### Work task 1
According to the reflection on Allan's life, at what age did Allan die?
### Work task 2
Rewrite the reflection on Allan's life between "Now Allan died" and "still to come.", inclusive, changing "plane" to "flight".
### Work task 3
List the things the reflection on Allan's life says Helen and the writer have done since the writer met Allan.

### Text section
•••••

It was a very big weekend for me on two fronts. We had a family funeral and this morning our youngest went back to university in Wellington and so the three-month family summer is over
So what I didn’t tell you last week is that my partner, Helen, lost her Dad. So we had a funeral on Saturday. Helen is the youngest of seven children, so add all the partners and husbands and wives and all the grandchildren and their partners, husbands and wives and a couple of great-grandchildren, plus the wider family then it was a pretty big family funeral.
Add to that, the fact that Helen’s Dad had a pretty big job and life then it was the biggest family funeral that we’ve had thus far and probably will be into the future.
Now I’m not going to go into all the father things that surround this stuff. But here’s one little observation I’d like to make.
I first met Allan in 1980 because that’s when I started going out with his daughter and one of his sons was also a mate. Now that is 39 years ago! That’s a long time. Helen and I met as teens, so since I met the man we’ve found careers, bought houses, travelled and had children. Children who are now adults.
Now Allan died aged 91 and 51 weeks, so do the maths and I met this guy when he was 53. So that’s a lesson to all the middle-aged 50-year-olds that you shouldn’t give up because there’s still a whole life potentially before you.
That’s pertinent to me as I waved my youngest boy off on a plane this morning. I’m entering the third stage of life, when the kids leave home. There’s the growing up, there are the kids, and then there are the 20 good summers. If I follow Allan’s example then there’s a whole life still to come.
What was Allan’s example? Well, when I met him he was smoking 40 B and H a day. But he quit that overnight one day. He started going to the gym in his twenties well before it was fashionable so that’s 70 years of exercise. A couple of years ago he hurt himself in a fall on one of Auckland’s volcanoes that he was climbing - In his late 80s! Not only that to climb One Tree Hill he had walked seven kilometres! He kept busy and he knew that if you don’t use it you lose it.
So amongst many other things, Allan taught me that it’s never too late to live sensibly. It’s also never too early to live sensibly as well. I’ll talk about that later in the show when I talk about free breast cancer screening and why it starts so late in this country.
And while I was very sad to see Ben go this morning, I am very excited to see all that he brings to the table and I’m determined to live as long as I can to see him thrive.

•••••

### Recorded data
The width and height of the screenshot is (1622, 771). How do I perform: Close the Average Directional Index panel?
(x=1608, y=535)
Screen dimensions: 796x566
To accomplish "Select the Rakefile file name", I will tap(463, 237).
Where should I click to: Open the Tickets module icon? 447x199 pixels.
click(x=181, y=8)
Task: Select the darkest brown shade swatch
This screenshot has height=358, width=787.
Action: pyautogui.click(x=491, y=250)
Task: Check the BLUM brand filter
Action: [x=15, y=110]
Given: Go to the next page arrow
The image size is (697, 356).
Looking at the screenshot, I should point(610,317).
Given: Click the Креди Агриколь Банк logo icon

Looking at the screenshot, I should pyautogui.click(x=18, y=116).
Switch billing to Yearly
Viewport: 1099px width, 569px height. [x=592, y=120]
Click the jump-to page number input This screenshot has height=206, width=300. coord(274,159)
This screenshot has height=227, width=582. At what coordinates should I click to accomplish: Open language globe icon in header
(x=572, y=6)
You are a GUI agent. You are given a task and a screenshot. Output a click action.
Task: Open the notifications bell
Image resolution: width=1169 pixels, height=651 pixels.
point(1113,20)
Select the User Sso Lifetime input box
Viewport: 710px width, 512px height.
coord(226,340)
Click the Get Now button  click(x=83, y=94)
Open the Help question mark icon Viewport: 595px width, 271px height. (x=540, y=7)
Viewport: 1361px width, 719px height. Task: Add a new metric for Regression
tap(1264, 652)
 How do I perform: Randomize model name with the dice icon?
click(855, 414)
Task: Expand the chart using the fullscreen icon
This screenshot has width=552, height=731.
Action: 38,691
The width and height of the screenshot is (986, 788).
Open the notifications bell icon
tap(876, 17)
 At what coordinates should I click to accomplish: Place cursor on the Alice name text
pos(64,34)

•••••

### Exercise solution 1
Aged 91 and 51 weeks.

### Exercise solution 2
Now Allan died aged 91 and 51 weeks, so do the maths and I met this guy when he was 53. So that’s a lesson to all the middle-aged 50-year-olds that you shouldn’t give up because there’s still a whole life potentially before you.
That’s pertinent to me as I waved my youngest boy off on a flight this morning. I’m entering the third stage of life, when the kids leave home. There’s the growing up, there are the kids, and then there are the 20 good summers. If I follow Allan’s example then there’s a whole life still to come.

### Exercise solution 3
Found careers, bought houses, travelled, and had children.